Wang uses China’s two most grandiose social engineering programs of the post-Mao era—the one-child policy and the zero-Covid policy—to show the engineering state’s catastrophic downside. Though implemented four decades apart, the two plans have much in common. Each began with scientistic hubris and ended in national exhaustion.
The engineering state’s fixation on numeric targets and disregard for organic human bonds render it, in Wang’s analysis, too rigid to allow the Chinese people to live happily. Even China’s vaunted growth has slowed under Xi Jinping. Despite China’s technological advances, industrial power, and larger population, Wang does not expect it to surpass America across the board.
Wang’s account of China is compelling, but his treatment of America is less convincing. Though his title references only China, the opening chapter signals that his scope is wider. He intends also to chart a way forward for America’s lawyerly society, which “has become distinctly unambitious” and “blocks everything it can.”
Like Ezra Klein and Derek Thompson in Abundance, Wang identifies the thicket of procedural hurdles that stifle growth in contemporary America as the source of its ills. But like them, he stops short, offering only tepid prescriptions. To overcome lawyerliness, he suggests, America must first “remember that the country has a heritage of engineering” and second “elevate a greater diversity of voices among its elites.”
Salutary as national pride and pluralism may be, can they defend against a hypersonic missile from the industrial colossus across the Pacific? What Wang, Klein, and Thompson avoid confronting is that progressivism is not only burdened by a procedural fetish but is itself an obstacle to material advancement.

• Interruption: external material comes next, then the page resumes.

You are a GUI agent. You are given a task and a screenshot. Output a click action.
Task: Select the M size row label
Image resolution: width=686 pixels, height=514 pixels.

One example illustrates this blind spot: Wang credits the Biden administration with making “a serious attempt to conduct industrial policy and build up U.S. infrastructure.” In reality, while the administration nominally championed reindustrialization, it undermined that agenda with a chaotic hodgepodge of progressive policies. The two signature industrial policy initiatives of the Biden era—the Inflation Reduction Act and the CHIPS Act—were cluttered with extraneous progressive pet programs, like bonuses for companies that built in low-income areas and requirements that they provide child care for workers. Such errors are not incidental. As Charles Fain Lehman has written of Abundance, the purpose of a system is what it does.
Still, Wang deserves praise for introducing nomenclature from China’s domestic discourse that carries over, in part, to America. He describes a loose circle of bloggers who write under the banner of the Industrial Party, offering a distilled version of the mainstream engineering-state model. Wang calls them modern fascists. From an American standpoint, the more instructive detail is whom they oppose: the Sentimentalists, who indulge liberal pieties.
While the Industrial Party doesn’t resonate with much that is recognizable in America, the Sentimentalists do. For America to become once again a place where big things are built and ambition stirs, it must not only overcome the proceduralism that Wang, Klein, and Thompson decry. It must also triumph over the progressive sentimentalism they decline to confront.